Did you even know about Arnesha Bowers? No? Oh. Okay.
So it's those moments of silence in meetings where I have to tell myself to stir my tea and just appreciate the moment, and pay respect to the people of Charleston, as requested.
PRIDE
Recently, my company started a PRIDE community. I could not be happier about this - I am honored and proud of my company for supporting their LGBT and Ally employees. I have many friends who are gay, and I will fiercely support any of their needs socially, professionally or otherwise. I think one of the reasons I love being part of PRIDE so much is because it is one place where I have a voice. I can make an impact. The LGBT community is colorblind - honestly I have never seen or heard of any racism within the community; it simply is not on the radar. The community is about loving your neighbor and fairness and equality. I love that.So that's the main reason for my heart of steel.
I have become a pro at feeling nothing. Hopefully it stays well contained, because sizzling hot coals under these wet towels I toss have the capacity to become a major inferno.I should feel passion. I know it's there - I should be in the numbers with these people:
Alas. I do not feel it. I feel like I skipped this phase of my life.

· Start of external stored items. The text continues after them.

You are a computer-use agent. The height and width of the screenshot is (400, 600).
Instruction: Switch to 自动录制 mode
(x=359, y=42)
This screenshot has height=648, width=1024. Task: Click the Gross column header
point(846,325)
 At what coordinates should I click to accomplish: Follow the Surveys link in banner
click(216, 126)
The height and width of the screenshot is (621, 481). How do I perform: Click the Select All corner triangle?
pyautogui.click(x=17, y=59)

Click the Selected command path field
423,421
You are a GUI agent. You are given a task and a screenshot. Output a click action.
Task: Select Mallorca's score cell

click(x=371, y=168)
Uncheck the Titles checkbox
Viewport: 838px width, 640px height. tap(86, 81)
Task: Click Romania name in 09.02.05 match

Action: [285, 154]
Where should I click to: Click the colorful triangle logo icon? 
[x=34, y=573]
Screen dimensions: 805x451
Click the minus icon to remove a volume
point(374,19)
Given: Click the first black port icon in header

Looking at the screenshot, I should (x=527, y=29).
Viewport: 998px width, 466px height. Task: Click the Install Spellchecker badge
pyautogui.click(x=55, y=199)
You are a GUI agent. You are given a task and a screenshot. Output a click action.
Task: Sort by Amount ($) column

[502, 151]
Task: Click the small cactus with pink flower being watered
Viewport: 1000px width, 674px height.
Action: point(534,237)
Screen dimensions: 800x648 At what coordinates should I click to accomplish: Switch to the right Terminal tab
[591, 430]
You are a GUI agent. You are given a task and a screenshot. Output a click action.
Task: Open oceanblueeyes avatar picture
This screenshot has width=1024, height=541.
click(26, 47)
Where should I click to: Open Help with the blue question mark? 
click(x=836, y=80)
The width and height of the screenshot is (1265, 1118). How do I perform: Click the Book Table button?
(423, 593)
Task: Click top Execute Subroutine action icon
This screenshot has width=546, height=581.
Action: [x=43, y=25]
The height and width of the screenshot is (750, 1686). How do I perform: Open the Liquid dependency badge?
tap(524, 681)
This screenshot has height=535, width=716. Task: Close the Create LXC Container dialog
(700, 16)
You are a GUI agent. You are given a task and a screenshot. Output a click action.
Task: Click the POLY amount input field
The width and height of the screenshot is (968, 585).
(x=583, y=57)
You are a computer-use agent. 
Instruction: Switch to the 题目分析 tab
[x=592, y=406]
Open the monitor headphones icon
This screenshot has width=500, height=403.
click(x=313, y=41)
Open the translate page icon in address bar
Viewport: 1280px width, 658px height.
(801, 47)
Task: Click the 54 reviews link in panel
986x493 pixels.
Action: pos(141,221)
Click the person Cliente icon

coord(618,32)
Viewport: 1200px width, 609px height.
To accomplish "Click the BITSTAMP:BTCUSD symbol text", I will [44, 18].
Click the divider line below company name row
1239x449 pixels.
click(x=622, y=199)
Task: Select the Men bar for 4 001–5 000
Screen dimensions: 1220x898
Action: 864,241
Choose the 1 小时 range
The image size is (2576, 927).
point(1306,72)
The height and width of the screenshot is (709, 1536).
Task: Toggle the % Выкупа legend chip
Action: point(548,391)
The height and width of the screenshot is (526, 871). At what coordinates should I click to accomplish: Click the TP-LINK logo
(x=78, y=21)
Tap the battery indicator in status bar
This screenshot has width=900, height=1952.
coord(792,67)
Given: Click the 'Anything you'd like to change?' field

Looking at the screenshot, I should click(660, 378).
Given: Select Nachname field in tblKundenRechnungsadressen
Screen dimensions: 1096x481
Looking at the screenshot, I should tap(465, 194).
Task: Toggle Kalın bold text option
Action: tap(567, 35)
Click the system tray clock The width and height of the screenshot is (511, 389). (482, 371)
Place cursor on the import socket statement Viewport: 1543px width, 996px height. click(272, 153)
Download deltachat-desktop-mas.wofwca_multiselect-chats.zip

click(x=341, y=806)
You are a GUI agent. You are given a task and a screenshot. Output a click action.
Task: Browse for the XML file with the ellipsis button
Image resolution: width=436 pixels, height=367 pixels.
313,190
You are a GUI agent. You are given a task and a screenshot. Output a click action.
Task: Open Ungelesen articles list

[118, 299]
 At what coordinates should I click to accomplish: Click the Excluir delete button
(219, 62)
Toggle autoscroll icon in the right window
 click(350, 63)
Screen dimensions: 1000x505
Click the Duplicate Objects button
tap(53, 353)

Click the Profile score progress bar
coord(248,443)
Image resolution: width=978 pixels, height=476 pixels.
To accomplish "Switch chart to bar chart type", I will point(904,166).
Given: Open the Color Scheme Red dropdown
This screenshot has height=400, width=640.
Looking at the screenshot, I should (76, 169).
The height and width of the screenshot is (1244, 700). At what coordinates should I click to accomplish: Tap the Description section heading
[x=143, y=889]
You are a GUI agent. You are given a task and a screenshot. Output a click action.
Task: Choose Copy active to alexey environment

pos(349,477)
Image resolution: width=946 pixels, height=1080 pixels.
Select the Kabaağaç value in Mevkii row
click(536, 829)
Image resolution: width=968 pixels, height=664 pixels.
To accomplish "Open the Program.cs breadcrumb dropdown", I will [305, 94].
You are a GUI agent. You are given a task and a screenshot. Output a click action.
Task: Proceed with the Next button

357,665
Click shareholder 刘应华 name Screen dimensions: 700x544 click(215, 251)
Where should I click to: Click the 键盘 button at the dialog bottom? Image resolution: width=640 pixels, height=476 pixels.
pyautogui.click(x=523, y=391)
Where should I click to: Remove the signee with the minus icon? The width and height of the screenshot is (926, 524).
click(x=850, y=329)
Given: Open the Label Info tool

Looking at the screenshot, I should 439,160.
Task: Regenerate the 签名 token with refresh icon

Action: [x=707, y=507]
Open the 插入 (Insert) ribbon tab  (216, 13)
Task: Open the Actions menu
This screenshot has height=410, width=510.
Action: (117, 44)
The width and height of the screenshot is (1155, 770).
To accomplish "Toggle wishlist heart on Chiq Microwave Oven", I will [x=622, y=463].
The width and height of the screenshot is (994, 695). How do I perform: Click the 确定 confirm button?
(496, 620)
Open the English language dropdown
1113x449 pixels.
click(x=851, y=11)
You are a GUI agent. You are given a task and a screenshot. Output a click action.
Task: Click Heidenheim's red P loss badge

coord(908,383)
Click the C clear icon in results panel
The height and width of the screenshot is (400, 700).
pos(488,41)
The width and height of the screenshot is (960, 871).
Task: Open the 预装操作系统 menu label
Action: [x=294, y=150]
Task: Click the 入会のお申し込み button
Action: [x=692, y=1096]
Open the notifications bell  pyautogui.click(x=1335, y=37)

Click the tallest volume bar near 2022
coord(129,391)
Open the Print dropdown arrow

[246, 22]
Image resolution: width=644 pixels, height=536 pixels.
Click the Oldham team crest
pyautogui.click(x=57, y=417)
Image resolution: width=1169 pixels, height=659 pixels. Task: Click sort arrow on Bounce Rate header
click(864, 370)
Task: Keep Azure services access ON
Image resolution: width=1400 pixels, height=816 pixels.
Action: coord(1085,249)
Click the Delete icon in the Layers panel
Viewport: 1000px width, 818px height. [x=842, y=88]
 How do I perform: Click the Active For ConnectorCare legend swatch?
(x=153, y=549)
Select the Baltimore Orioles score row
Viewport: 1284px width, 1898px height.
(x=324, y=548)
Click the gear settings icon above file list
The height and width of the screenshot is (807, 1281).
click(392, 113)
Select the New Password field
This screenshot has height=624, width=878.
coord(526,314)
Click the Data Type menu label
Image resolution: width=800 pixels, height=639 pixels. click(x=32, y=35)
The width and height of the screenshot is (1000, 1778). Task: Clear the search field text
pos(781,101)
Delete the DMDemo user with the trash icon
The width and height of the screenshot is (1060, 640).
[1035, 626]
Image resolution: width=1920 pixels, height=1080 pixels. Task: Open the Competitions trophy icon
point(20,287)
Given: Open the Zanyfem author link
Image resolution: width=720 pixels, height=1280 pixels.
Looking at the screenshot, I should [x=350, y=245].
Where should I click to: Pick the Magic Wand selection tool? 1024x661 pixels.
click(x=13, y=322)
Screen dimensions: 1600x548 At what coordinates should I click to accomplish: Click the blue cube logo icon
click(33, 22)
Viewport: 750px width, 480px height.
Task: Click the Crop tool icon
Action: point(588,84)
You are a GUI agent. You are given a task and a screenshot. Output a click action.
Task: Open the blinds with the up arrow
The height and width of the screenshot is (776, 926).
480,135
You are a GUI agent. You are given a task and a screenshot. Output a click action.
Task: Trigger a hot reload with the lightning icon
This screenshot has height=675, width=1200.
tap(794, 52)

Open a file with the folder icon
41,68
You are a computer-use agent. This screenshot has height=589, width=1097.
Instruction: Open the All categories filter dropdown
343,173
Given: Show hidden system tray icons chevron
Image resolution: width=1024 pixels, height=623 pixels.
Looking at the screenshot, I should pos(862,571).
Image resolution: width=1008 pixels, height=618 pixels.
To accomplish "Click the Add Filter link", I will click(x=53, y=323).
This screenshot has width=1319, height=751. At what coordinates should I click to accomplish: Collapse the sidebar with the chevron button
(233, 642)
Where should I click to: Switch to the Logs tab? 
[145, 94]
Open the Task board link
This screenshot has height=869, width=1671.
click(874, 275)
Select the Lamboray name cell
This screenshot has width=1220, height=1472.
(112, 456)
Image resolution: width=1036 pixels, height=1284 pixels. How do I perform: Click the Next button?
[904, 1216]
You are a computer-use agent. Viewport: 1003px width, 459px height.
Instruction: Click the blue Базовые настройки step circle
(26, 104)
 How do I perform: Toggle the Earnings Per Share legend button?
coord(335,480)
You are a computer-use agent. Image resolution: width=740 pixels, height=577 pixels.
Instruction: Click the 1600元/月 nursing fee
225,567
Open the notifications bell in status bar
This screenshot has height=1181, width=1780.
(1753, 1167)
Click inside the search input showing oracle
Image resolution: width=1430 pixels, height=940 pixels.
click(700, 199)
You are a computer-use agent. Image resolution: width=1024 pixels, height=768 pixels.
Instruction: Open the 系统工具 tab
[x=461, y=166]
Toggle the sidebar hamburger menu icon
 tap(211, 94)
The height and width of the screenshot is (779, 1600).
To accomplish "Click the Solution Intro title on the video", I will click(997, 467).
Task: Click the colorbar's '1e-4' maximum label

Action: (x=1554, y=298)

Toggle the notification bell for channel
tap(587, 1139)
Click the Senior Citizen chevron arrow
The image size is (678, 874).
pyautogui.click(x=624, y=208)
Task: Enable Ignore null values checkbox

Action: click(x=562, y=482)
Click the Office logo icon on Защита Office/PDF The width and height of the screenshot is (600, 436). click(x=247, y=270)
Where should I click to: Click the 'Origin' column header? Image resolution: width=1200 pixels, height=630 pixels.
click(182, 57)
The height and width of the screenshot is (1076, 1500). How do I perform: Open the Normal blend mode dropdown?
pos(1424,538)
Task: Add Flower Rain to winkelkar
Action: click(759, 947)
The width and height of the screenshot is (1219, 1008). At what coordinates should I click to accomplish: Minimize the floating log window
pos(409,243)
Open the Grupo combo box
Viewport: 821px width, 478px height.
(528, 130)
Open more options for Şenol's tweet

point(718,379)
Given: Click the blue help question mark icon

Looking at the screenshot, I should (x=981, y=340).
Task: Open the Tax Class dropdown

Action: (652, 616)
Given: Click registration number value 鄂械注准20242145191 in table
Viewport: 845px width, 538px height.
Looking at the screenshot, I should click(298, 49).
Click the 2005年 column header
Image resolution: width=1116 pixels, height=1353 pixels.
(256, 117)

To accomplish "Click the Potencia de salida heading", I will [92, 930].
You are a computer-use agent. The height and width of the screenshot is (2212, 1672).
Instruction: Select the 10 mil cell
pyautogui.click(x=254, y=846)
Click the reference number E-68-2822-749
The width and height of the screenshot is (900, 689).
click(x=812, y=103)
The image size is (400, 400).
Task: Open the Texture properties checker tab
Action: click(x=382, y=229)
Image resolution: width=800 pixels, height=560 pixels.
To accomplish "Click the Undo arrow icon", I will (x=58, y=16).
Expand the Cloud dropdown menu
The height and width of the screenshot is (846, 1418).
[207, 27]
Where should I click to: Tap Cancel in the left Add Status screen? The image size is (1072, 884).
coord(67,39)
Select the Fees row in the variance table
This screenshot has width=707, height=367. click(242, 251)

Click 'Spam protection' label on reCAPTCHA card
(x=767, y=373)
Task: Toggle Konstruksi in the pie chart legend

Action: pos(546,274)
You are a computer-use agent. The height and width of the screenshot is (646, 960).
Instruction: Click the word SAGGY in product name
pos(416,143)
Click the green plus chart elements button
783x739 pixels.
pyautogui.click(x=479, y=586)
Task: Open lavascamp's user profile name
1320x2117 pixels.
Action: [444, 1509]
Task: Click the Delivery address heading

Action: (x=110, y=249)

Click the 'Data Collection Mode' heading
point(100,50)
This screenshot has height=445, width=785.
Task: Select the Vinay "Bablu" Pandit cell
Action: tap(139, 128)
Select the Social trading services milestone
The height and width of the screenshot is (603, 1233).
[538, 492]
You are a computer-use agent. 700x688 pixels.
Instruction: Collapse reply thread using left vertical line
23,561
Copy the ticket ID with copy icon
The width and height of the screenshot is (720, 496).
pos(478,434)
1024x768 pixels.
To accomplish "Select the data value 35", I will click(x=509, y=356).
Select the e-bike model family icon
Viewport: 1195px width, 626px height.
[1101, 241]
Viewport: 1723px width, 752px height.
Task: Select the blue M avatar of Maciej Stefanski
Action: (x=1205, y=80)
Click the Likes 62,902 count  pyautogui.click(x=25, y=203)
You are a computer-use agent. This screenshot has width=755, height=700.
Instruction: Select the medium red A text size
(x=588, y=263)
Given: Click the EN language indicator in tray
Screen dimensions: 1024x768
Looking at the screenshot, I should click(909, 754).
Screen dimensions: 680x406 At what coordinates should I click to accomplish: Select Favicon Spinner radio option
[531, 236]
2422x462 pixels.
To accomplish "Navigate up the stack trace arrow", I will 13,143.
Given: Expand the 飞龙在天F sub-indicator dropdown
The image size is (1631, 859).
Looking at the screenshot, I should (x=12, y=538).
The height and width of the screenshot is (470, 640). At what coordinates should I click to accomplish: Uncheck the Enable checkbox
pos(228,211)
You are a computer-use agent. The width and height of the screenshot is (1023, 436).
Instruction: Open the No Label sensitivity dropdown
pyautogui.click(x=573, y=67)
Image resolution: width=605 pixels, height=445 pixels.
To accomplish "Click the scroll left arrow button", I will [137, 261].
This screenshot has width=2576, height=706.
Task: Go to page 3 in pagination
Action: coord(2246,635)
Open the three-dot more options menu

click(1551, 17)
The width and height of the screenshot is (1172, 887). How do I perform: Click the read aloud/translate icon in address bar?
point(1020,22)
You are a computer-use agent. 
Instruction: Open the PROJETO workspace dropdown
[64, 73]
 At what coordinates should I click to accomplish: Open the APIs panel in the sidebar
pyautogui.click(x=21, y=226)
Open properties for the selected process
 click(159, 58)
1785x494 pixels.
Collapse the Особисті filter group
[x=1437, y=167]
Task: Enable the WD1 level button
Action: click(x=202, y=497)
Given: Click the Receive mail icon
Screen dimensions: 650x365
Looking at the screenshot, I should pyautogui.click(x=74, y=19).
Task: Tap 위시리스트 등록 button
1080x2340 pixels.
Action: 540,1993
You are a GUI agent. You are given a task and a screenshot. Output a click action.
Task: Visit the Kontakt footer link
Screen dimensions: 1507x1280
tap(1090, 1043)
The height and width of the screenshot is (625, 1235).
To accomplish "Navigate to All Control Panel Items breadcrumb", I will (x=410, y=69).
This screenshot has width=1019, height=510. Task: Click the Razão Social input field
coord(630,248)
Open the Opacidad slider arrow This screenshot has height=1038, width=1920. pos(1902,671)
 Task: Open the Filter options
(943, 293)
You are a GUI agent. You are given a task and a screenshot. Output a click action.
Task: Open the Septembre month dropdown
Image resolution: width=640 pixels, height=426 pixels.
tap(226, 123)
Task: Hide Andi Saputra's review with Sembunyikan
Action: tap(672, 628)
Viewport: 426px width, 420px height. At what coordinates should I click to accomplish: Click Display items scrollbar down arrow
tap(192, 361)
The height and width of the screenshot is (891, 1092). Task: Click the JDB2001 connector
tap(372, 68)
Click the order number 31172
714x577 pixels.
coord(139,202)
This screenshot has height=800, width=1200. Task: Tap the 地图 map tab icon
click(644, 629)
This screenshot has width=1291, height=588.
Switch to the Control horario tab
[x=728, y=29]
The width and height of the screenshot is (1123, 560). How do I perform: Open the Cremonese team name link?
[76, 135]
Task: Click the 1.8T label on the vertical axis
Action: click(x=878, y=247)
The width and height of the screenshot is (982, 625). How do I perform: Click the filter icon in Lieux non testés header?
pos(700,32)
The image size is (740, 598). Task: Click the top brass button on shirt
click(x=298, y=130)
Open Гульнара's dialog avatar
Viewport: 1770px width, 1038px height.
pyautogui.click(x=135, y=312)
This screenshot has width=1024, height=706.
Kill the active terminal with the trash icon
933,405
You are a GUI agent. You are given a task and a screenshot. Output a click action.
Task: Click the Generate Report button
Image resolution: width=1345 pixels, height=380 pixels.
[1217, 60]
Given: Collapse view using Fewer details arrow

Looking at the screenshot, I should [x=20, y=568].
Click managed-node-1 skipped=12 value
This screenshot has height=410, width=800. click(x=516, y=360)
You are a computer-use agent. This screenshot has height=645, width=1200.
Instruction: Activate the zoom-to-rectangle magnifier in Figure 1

I try to make sense of it all. Actually, I don't. I just dull the nerves and try to feel nothing about it. But sometimes, very rarely, I will see in a person that they, too, know exactly what I am feeling - they have felt it before. All of this is not something that people talk about with each other.
So, I summon the power of Bette, who I know is one of these people who knows what I am about. I know that she, and people like her, have seen things that you and I will never know about unless we travel the world on a daily basis like she does. So I want, I want to believe her when she puts out songs about seeing the world as one, From A Distance. She has seen darkness, and she wants to believe in One. These are people I look up to.
From a distance we are instruments
Marching in a common band
Playing songs of hope, playing songs of peace
They're the songs of every man
If Bette is trying to believe it, then so will I.
I will just continue to remind myself to stir my tea and watch things From A Distance.